我不知道她的名字,就叫她W吧。剛認識她時,她也就剛過10歲。她長得白白淨淨的,不難看,但也不好看,一般人吧。她脖子後的肉特別厚,因此總是給人縮著脖子的感覺。我一直希望她長大後,脖子後的肉會消失。她不太愛說話,總是縮著脖子,欲言又止的樣子。然而有一天,她也叫我吃了一驚:我看見她推著兒童車,車裏有一個嬰兒。我心裏想,天哪,她才多大呀,15?居然有孩子了! 她旁邊跟著一個個子不高,但挺帥氣的小夥子。
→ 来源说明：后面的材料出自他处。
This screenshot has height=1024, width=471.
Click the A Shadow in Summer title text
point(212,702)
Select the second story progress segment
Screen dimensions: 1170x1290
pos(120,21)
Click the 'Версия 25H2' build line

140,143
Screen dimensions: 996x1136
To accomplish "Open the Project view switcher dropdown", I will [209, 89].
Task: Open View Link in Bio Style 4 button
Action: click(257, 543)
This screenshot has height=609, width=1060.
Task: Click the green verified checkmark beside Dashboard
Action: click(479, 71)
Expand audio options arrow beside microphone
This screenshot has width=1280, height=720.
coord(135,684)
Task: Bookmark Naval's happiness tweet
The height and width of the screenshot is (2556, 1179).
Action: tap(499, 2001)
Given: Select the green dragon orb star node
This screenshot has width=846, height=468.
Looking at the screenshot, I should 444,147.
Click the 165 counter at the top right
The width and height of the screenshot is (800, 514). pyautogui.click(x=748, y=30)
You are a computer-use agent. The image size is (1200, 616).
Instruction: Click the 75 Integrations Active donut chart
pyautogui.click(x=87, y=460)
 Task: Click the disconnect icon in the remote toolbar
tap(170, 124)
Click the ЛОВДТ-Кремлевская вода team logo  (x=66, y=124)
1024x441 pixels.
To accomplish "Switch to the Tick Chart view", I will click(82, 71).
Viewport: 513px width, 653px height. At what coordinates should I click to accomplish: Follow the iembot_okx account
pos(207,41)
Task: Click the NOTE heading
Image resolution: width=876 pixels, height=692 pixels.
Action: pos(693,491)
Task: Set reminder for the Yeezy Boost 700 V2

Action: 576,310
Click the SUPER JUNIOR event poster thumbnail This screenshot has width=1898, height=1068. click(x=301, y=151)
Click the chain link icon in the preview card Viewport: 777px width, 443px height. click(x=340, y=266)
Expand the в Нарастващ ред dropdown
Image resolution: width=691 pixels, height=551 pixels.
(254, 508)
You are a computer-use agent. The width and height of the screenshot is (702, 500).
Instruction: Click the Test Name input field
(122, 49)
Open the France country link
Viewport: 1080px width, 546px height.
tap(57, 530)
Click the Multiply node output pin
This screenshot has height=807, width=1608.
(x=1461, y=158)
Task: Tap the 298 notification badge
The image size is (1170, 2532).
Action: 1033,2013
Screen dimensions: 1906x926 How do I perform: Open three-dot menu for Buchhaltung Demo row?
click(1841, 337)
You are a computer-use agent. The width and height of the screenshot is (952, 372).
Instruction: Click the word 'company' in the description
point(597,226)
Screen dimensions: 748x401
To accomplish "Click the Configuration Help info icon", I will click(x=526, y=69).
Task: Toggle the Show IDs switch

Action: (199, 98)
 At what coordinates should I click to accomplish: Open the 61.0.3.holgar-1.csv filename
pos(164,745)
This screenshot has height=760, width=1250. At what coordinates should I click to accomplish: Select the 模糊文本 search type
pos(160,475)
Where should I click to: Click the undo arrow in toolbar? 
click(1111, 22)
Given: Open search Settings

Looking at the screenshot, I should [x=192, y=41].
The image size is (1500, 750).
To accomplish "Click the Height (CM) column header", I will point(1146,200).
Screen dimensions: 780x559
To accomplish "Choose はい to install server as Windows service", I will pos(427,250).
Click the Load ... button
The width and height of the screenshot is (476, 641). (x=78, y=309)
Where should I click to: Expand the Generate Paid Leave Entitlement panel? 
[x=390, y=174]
小夥子挺愛修飾自己,總是帶著一頂紳士帽,帽沿下一雙深色的眼睛閃閃發亮,筆挺的鼻子秀氣可愛,我一直想不起來他的嘴什麽樣,大概被他的鼻子分散了對全局的注意力。小夥子喜歡刀,經常來我們的店裏反反複複地看我們的刀展,有了錢就買一把。
一天,我在另一個城市等交通信號時,看見小夥子與另一個女子推著兒童車從我的車前走過,我沒看見女子的臉,但我確信那不是W,因為這個女子很瘦,脖子後沒有肉。我心裏想,又交換舞伴了!在這之前,我有很長時間沒看見W和帥小夥了。
今年夏天,小夥子與他的瘦女子來到我們店,我看清楚了那個女子的麵孔,並知道了她是誰。跟她的媽媽一樣,她很瘦,與小鎮人普遍的胖形成鮮明對比。以前,我幾乎看不出她到底長的什麽樣,頭發總是染得漆黑漆黑,眉毛上、嘴唇上、鼻子上總是帶著各種各樣的圈圈環環,眼圈塗得像熊貓,脖子上、手腕上不是狗套就是鐵鏈。不知道是因為長大了還是審美觀發生了變化,她突然拋棄了那套行頭,恢複了白人女子的模樣,我發現她的頭發原來是那種令人羨慕的亞麻色。與她的媽媽一樣,她總是穿得很少,老公稱她們為“不愛穿衣服的母女”。她的爸爸有一個清掃公司,有時人們會看見兩個衣服穿的很少的女子在窗前擦拭玻璃。這都是以前的事了。現在,帥小夥與這位瘦女子已經生了兩個孩子。
今年春天開門後,W推著兒童車走了進來,孩子很小,肯定不是以前的那個。 她身後跟著本鎮的混混J. J個子不高,卻像高個子一樣駝背貓腰。以前從未見他有過女人,大概因為他對女人不感興趣,他感興趣的是酒和毒品。過去,J也經常來店買東西,無非是調酒的飲料、吸毒的卷煙紙,現在他卻認認真真地購起貨來。他推著購貨車,絮絮叨叨地與W商量著該買什麽。我笑著對他說,他變得有錢了。他說,他學好了,有了工作,有了錢,要照顧好他們的孩子。我希望他真的從此變好了。但我知道,過不了多久,我又會在某個地方看見帥小夥與不是瘦女人的女人推著兒童車,或者瘦女人與J在一起,推著嬰兒車,或者W與什麽男人在一起,推著嬰兒車。隻要地球還在轉,小鎮男女交換舞伴的舞會就不會結束,嬰兒車也不會被擱置。